A viagem redentora do Papa ao Canadá

O Papa Francisco visitou o Canadá, onde deu voz a um pedido de desculpas pelo papel da Igreja Católica na criação de escolas residenciais no país, que promoviam a ‘assimilação’ de crianças indígenas na sociedade canadiana, alegadamente destruindo a sua própria cultura e as suas próprias línguas.

O mundo vive um momento de tensão global, quer pela invasão russa da Ucrânia, quer pela crise económica que assola o mundo com taxas de inflação a bater recordes, passando ainda pelo meio de uma onda de calor na Europa e nos Estados Unidos que parece ser a ‘cereja no topo do bolo’.

Uma imagem, no entanto, fez manchetes ao longo de toda esta semana: o Papa Francisco, que viajou até ao Canadá, foi fotografado com um adorno indígena na cabeça, quando se encontrou com representantes de diferentes comunidades indígenas no país, nomeadamente First Nations, Metis e Inuit.

O propósito da viagem? Pedir desculpa pela cooperação da Igreja Católica com a política «catastrófica» do Canadá de criação de escolas residenciais indígenas, alegando que a assimilação forçada dos povos nativos à sociedade cristã destruiu as suas culturas, separou famílias e marginalizou gerações.

«Lamento profundamente», disse o Papa, no local onde em tempos existiu uma antiga escola residencial em Maskwacis, perto de Edmonton.

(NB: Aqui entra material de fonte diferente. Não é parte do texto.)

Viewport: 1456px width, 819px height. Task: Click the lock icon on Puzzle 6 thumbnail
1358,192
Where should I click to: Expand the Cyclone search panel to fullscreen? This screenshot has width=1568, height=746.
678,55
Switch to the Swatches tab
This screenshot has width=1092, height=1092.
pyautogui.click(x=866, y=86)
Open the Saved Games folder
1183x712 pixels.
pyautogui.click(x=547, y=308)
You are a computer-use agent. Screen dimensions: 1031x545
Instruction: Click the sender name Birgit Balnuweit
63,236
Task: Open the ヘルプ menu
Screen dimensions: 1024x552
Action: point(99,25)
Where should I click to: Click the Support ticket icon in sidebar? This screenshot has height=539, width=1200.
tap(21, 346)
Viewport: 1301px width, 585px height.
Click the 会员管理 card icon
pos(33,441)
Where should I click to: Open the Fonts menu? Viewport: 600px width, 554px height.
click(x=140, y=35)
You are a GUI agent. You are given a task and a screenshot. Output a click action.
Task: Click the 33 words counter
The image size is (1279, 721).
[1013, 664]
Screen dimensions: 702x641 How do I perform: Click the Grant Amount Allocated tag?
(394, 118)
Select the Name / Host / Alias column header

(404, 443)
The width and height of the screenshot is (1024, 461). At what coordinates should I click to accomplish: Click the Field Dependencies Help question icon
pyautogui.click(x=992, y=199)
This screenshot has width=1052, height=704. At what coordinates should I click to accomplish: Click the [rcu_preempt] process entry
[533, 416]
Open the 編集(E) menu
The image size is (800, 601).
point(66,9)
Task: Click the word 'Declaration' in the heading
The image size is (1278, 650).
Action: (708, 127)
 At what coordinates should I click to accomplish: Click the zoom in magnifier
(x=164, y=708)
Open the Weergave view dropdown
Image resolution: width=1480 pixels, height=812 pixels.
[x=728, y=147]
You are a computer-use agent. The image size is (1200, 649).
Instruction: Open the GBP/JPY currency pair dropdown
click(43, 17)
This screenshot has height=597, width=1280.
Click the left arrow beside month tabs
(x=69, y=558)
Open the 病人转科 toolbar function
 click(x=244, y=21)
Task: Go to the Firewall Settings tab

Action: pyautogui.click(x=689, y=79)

Um pedido de desculpas que, garantiu, será o primeiro passo de uma «investigação séria» sobre os abusos, que deverá agora avançar.

«Tristeza, indignação e vergonha» foram os três adjetivos utilizados pelo Pontífice para descrever as ações de muitos membros da Igreja Católica Romana, que administravam e geriam  a maioria das escolas residenciais no Canadá, que considerou terem sido um «erro desastroso», pedindo perdão «pelo mal cometido por tantos cristãos» contra os povos indígenas.

 

Bom, mas não o suficiente

Vários membros das comunidades indígenas do Canadá ouviram as palavras do Papa Francisco, e um sentimento reinou entre os mesmos: foi bom ouvir o pedido de desculpas, mas poderá não ser o suficiente para sarar as feridas.

«Acho que provavelmente muitos sobreviventes ainda estão bastante zangados»_, disse Bruce Allan, um dos sobreviventes destas escolas residenciais, à BBC.

 

Contextualização

Durante mais de um século, a partir de 1831, milhares de crianças indígenas no Canadá foram separadas das suas famílias e forçadas pelo Governo a frequentar instituições residenciais administradas por igrejas cristãs, sendo que, até que a última fechou, em 1998, cerca de três quartos dessas escolas estavam sob a administração da Igreja Católica, segundo dados citados pela CNN.

O próprio Justin Trudeau, primeiro-ministro do Canadá, admitiu, em setembro de 2021, que pelo menos 150 mil crianças indígenas sofreram o impacto deste programa, um pouco por todo o país. Mais de 4 mil crianças terão morrido nestas mesmas escolas, revela um relatório de 2015 da Comissão de Verdade e Reconciliação do Canadá. Um dado que ganhou nova relevância quando, em junho de 2021, a comunidade Tk’emlúps te Secwépemc descobriu os restos mortais de 215 crianças que frequentavam a antiga Kamloops Indian Residential School.